%%
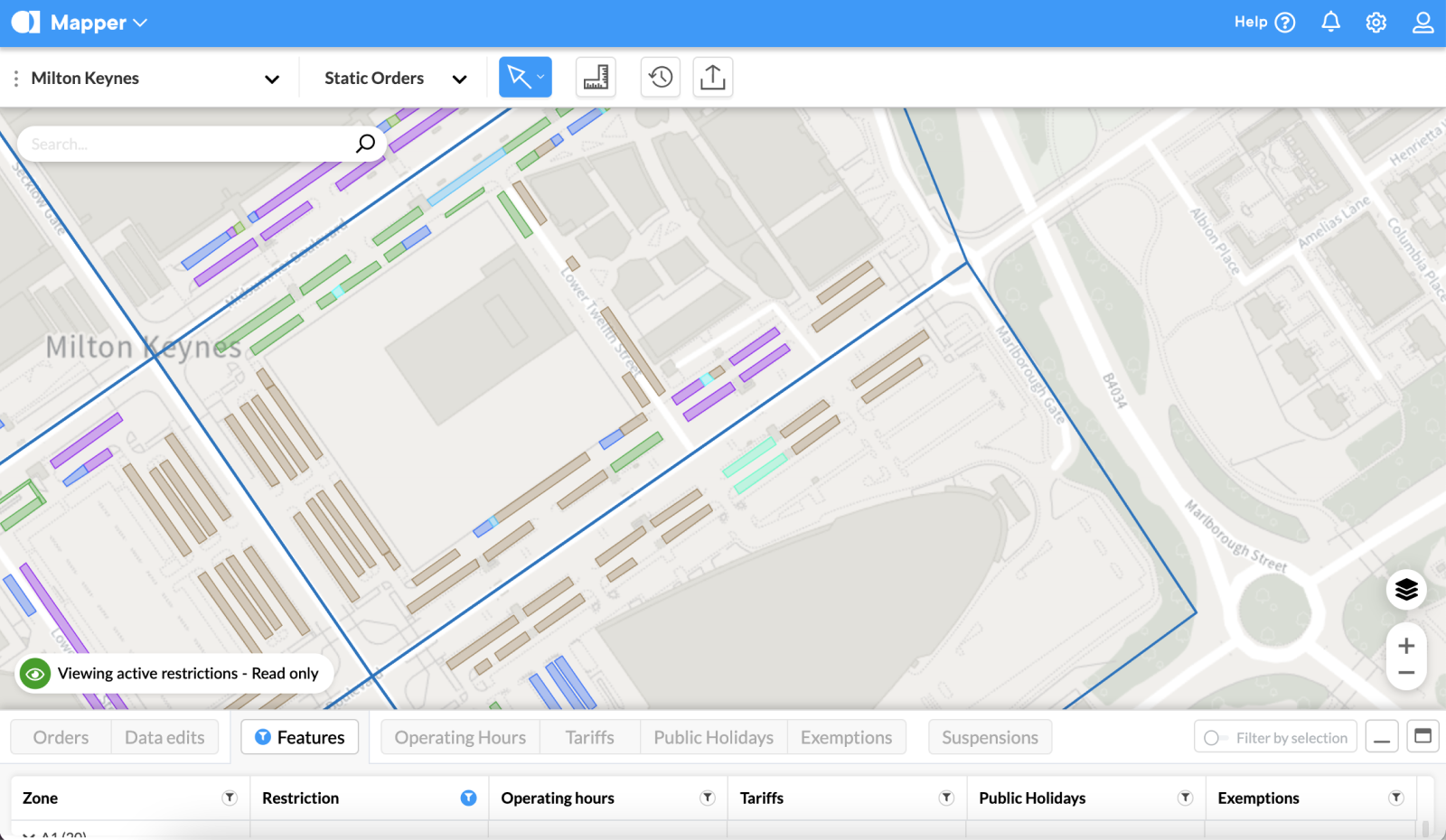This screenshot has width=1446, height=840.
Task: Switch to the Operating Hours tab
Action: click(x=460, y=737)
%%
%%
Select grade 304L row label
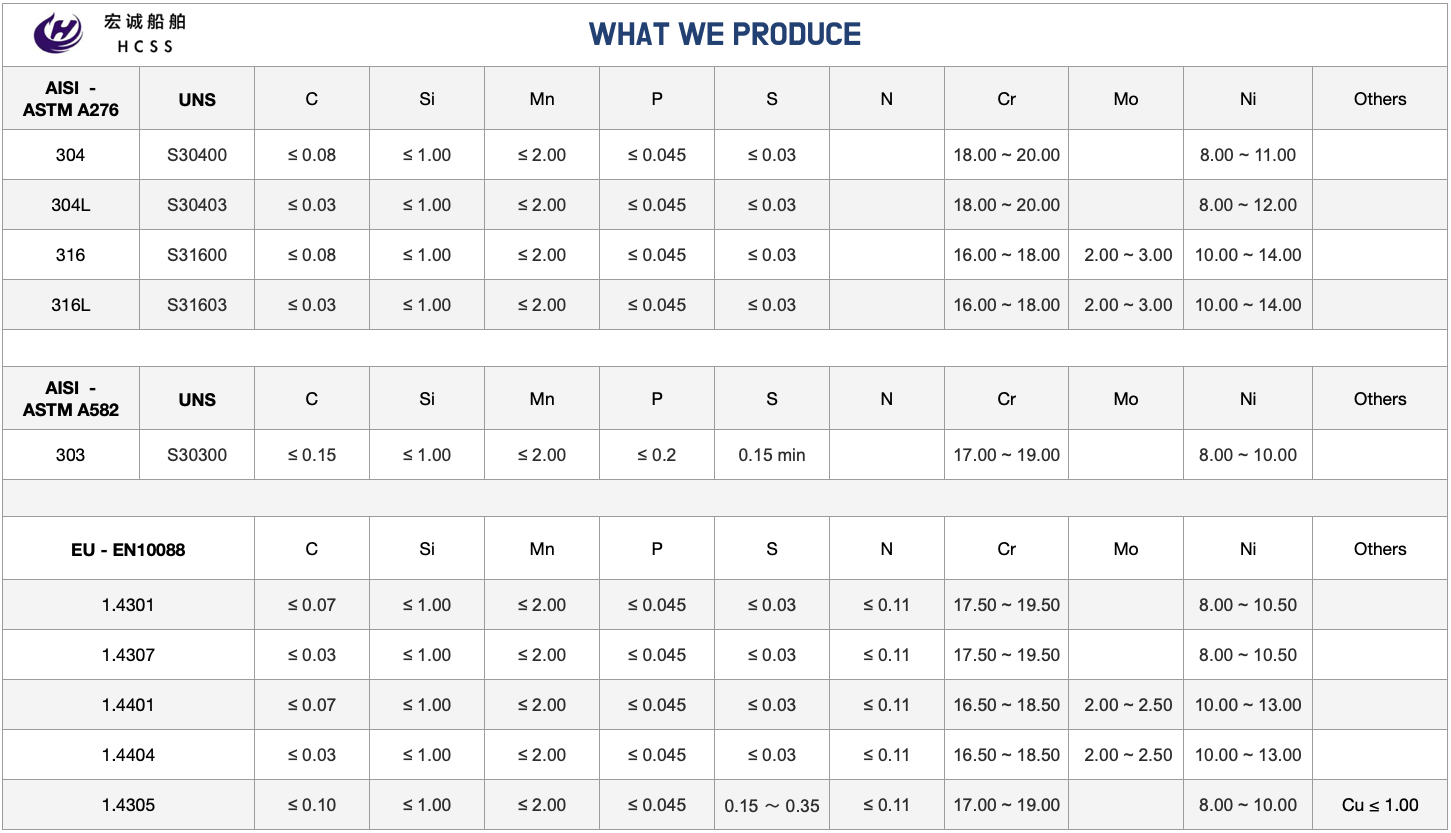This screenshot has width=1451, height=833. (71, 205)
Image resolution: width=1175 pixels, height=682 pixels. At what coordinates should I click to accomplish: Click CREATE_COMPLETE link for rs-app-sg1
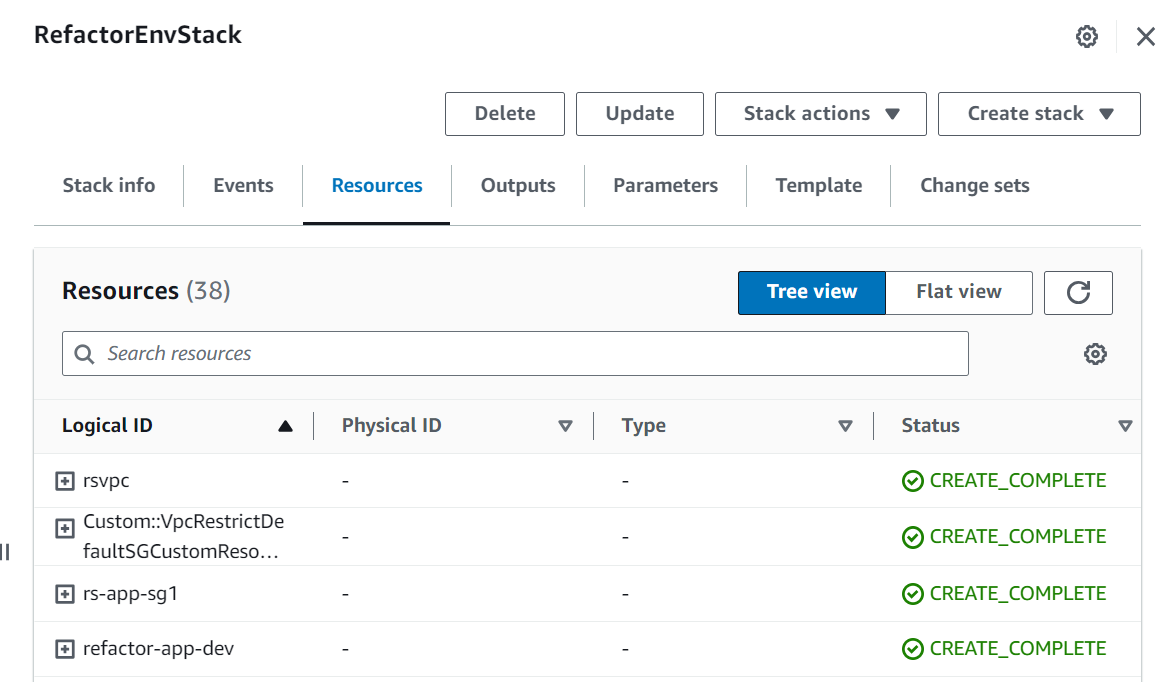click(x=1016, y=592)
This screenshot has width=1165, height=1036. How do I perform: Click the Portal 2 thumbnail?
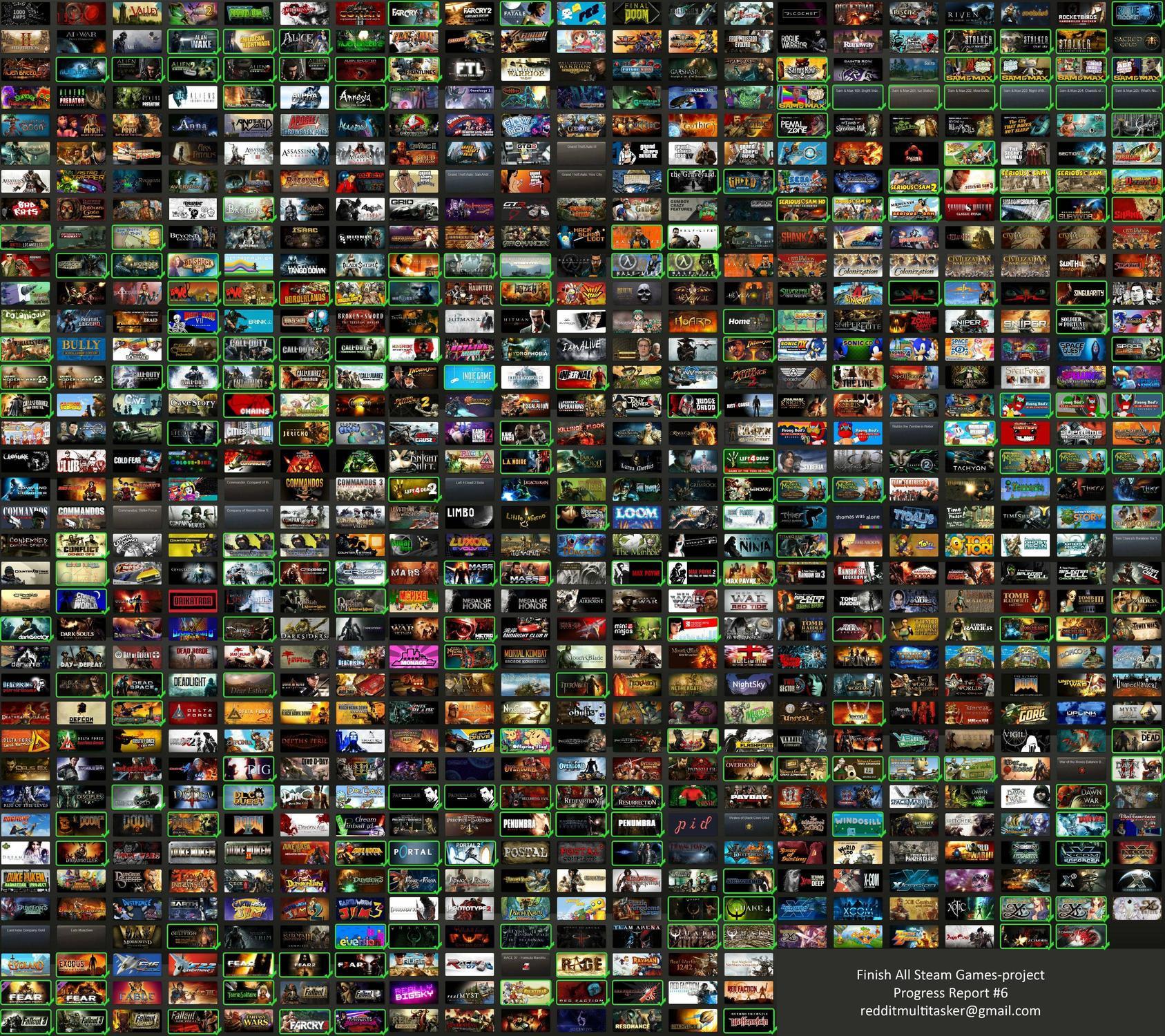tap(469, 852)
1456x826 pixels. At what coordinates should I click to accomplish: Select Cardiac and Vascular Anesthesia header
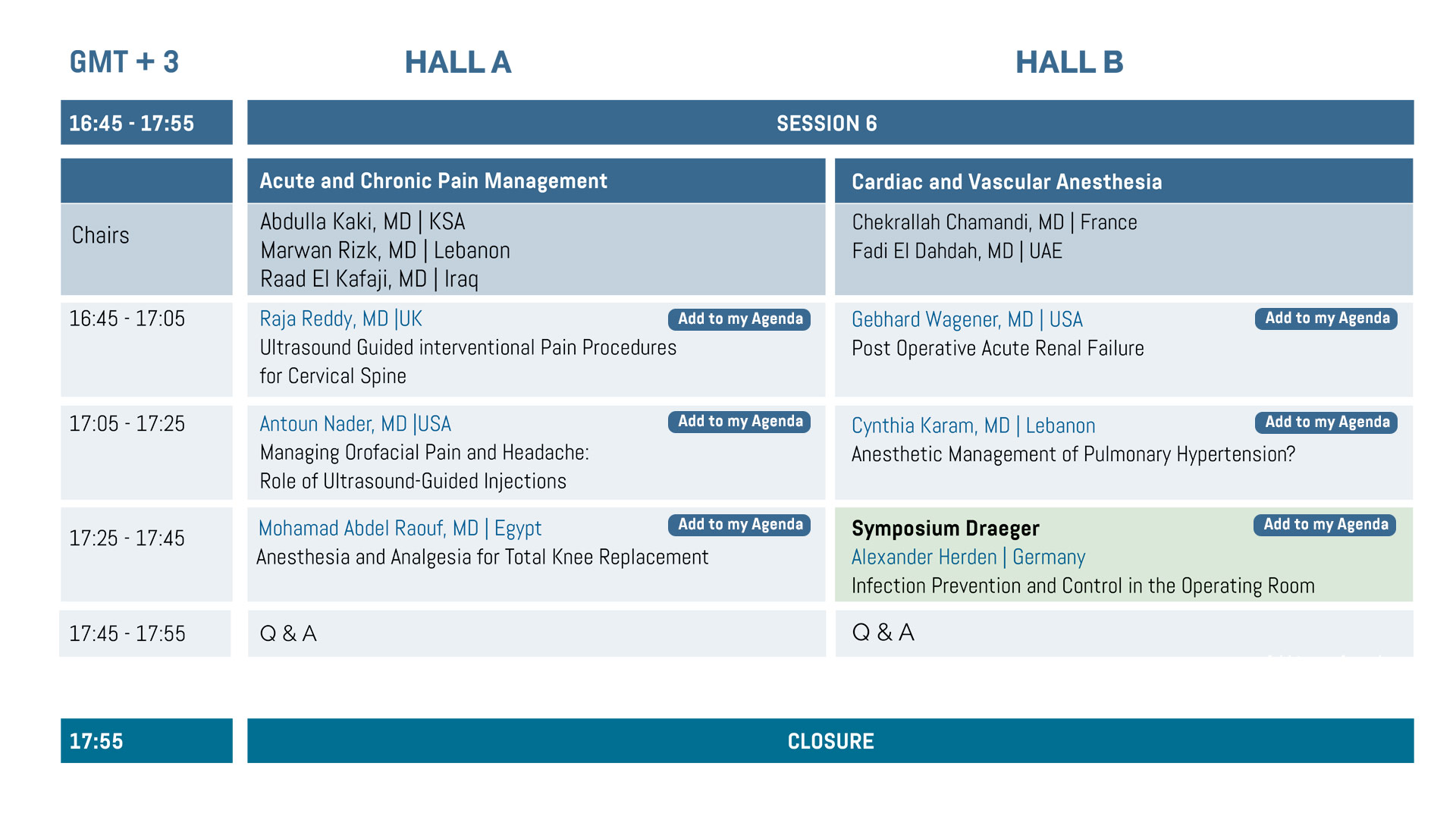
%%
%%
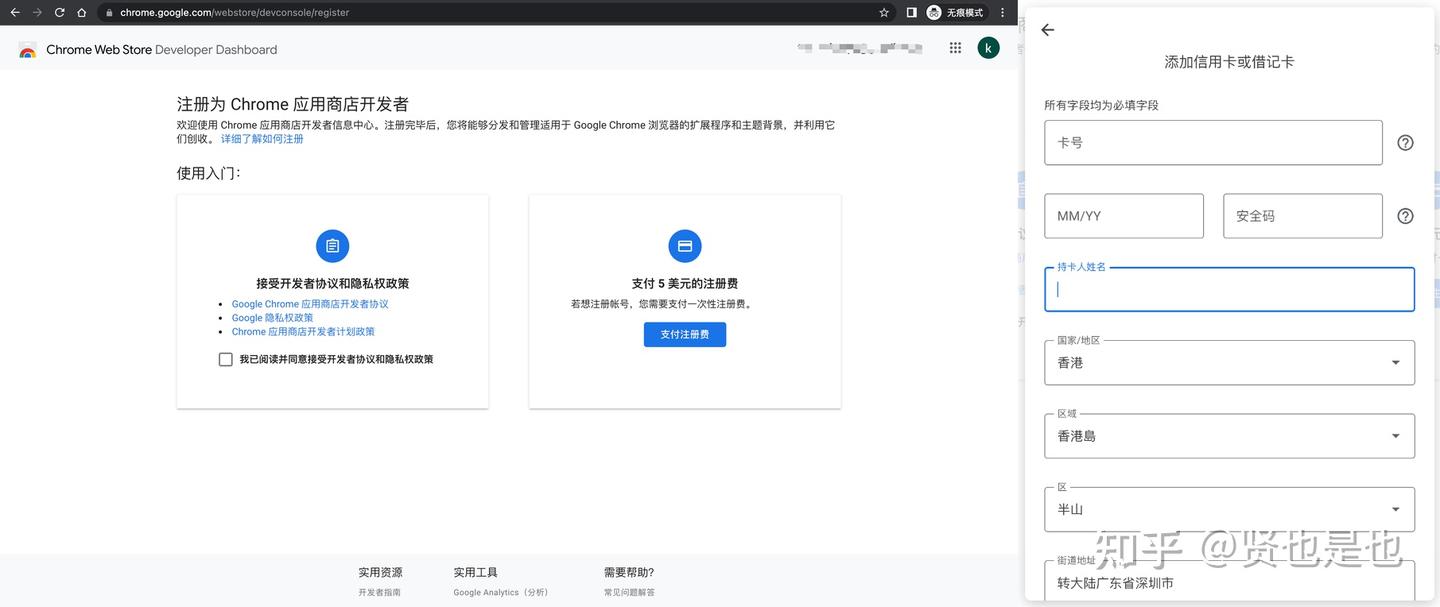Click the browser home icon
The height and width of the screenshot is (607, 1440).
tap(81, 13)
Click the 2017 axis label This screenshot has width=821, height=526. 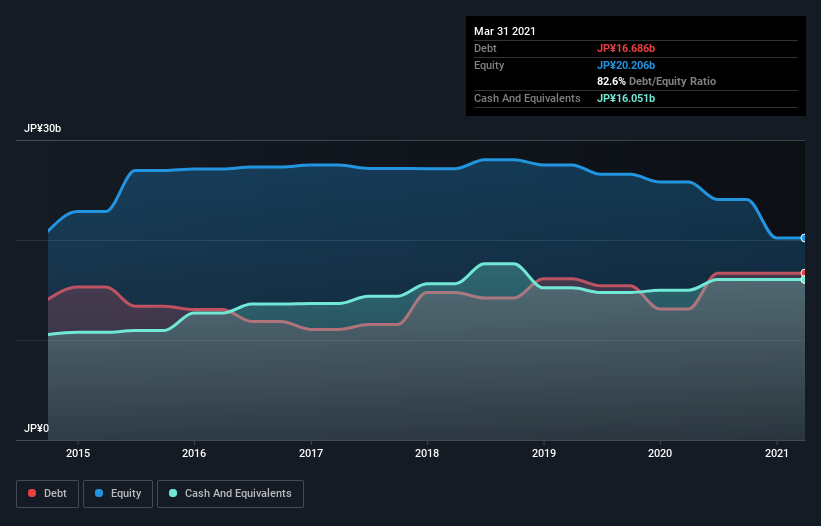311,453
%%
Task item ::
Copy everything above from the line holding "Image resolution: width=1175" down to the line holding "1456x826 pixels. At", both ends included, exactly as it stands and without the pictures.

Response ::
Image resolution: width=1175 pixels, height=682 pixels. At what coordinates should I click to accomplish: Click CREATE_COMPLETE link for rs-app-sg1
click(x=1016, y=592)
This screenshot has width=1165, height=1036. How do I perform: Click the Portal 2 thumbnail?
tap(469, 852)
1456x826 pixels. At what coordinates should I click to accomplish: Select Cardiac and Vascular Anesthesia header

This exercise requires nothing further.